フィルムセンターの新年は、ソニーピクチャーズ特集で、『戦場にかける橋』を見る。
これを見るのは3度目で、最初は、私の一番上の姉が1958年に結婚し、その新居に私の兄などと遊びに行ったとき、白楽の映画館に連れて行ってくれた。
超満員で私はどうにか椅子に座って見たが、最期に機関車が爆破された橋から落下すること以外何も憶えていない。
二度目は、数年前にテレビで、見たがあまり強い記憶にない。
今回見て、これはすごい台詞劇で、明らかに反戦映画であると思った。
ビルマの山中の収容所にイギリス人捕虜が連れられて来て、クワイ川の架橋作業に従事させられる。このコーラスは『クワイ川マーチ』として日本でも大ヒット曲だった。

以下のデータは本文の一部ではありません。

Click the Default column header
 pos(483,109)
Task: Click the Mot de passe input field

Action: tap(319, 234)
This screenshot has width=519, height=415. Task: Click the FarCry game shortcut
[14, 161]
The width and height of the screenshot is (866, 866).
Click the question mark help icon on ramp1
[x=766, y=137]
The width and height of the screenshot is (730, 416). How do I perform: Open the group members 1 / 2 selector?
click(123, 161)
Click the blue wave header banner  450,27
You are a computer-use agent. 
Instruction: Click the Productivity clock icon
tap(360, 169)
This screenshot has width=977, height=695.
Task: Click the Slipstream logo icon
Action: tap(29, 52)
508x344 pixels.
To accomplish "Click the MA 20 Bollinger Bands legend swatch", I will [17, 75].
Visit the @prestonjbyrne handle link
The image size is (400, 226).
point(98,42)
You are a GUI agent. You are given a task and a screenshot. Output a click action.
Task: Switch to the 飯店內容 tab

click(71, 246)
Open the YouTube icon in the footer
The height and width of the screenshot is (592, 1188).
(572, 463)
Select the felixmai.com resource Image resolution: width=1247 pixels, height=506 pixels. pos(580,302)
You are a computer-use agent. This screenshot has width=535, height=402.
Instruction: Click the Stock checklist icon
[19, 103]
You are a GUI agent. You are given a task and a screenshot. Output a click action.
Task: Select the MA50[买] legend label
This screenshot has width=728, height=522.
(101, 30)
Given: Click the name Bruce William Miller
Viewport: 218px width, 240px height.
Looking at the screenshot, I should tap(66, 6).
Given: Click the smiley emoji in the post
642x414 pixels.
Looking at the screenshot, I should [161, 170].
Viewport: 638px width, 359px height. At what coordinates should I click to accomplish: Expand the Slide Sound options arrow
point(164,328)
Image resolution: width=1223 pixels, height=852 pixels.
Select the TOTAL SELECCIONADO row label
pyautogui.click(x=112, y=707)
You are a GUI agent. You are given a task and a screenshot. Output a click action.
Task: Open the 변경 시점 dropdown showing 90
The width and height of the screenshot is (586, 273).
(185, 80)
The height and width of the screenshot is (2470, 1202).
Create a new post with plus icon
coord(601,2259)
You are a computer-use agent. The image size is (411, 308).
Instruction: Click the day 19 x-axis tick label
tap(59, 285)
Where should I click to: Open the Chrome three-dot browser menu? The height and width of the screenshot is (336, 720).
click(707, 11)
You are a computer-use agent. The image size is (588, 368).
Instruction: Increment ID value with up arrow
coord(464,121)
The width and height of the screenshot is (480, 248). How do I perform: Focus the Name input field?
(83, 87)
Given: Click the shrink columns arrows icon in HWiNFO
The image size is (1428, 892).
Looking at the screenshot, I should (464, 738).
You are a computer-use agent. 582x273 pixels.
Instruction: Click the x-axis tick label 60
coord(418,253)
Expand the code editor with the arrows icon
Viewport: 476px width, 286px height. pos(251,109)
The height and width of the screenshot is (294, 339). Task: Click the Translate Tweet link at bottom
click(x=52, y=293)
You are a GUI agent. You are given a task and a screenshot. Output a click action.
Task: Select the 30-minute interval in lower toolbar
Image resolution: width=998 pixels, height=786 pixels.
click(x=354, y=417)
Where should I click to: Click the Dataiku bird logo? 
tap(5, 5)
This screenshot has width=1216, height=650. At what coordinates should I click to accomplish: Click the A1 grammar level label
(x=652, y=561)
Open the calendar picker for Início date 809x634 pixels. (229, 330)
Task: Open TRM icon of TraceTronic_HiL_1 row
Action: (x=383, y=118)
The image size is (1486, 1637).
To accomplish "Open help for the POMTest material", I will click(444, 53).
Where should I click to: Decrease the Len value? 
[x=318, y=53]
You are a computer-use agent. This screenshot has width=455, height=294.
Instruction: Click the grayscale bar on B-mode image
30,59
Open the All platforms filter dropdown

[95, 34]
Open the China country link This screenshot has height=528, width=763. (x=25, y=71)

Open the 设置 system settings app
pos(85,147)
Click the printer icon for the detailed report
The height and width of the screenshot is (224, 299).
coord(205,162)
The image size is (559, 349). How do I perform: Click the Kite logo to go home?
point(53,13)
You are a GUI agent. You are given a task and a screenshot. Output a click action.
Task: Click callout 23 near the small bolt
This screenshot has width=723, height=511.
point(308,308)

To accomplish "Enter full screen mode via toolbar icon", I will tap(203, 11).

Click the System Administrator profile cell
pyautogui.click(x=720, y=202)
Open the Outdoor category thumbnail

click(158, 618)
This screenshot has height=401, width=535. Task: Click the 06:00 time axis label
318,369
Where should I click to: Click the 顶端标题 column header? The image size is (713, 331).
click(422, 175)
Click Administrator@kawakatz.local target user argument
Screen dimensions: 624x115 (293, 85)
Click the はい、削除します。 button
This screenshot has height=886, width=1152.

収容所長は早川雪州で、典型的な日本軍人を演じるが、描き方はそうひどくない。日本、イギリスへの描写は結構公平である。
それは、脚本のカール・フォアマンが、赤狩りに掛り、ハリウッドからイギリスに移った者だからだろう。
最初、イギリス人捕虜で、将校を労役に従事させるか否かで、早川との対立がある。ジュネーブ条約では、負傷者と将校は労役除外なのだ。
当初、イギリス人捕虜らは、このバンコクとラングーンを結ぶ鉄道の完成は日本軍を助けるものなのでサボタージュする意識もあった。
だが、捕虜代表のアレック・ギネスは、自分たちの手で橋を完成することが、自分たちの意欲向上にも繋がるとして、橋の設置場所の変更や設計変更をして建設作業に邁進させる。
映画の前半は、この収容所でのドラマが中心に進む。このくだりはすごい台詞劇であることに感心した。
後半は、戦場から脱出してイギリス軍に助けられたアメリカ人ウイリアム・ホールデンらによる橋の爆破計画になる。
現地の人間の協力を得て現場に行く細かい経緯があるが、最初の列車が通過する時、彼らが仕掛けた爆弾が破裂して橋は崩れ、蒸気機関車も川に落下する。
この爆破の経緯も細かく、一度は爆弾が見つかり、日本側にいるイギリス人が爆弾を除去しようとし、格闘になり、爆破側は殺されるが、除去側のイギリス人が死ぬとき倒れてダイナマイトに電気を点火するテコの上に乗って押してしまい爆破になるという皮肉。
つまり、戦争には勝者も敗者もないという意味である。
最初と最後は空を飛ぶ鳥の姿であり、人間の行為の虚しさを表現しているのだと思う。
撮影は、セイロン、今のスリランカで行われたそうだ。
監督のデビット・リーンは、非常に興味深い人で、このビルマの他、『アラビアのローレンス』ではアラブを、『ドクトル・ジバコ』ではロシアを、『ライアンの娘』ではアイルランドと、西欧以外を題材としている。
イギリスには、こうした人間がいるもので、日本に来て『怪談』などを書いたラフカディオ・ハーンもそうで、彼は来日の前に、ギリシャやカリブ海に行っていて、その非西欧的な文化を称賛している。その延長線上に日本文化への共感があったのだと思う。
デビット・リーンは、1950年代に日本の女優岸恵子にご執心だったそうで、それは上手くいかず、岸は結局フランス人のイブ・シャンピと結婚してしまう。
一方、デビット・リーンはインド人女性と結婚したそうで、彼のオリエンタル趣味は一貫していることになる。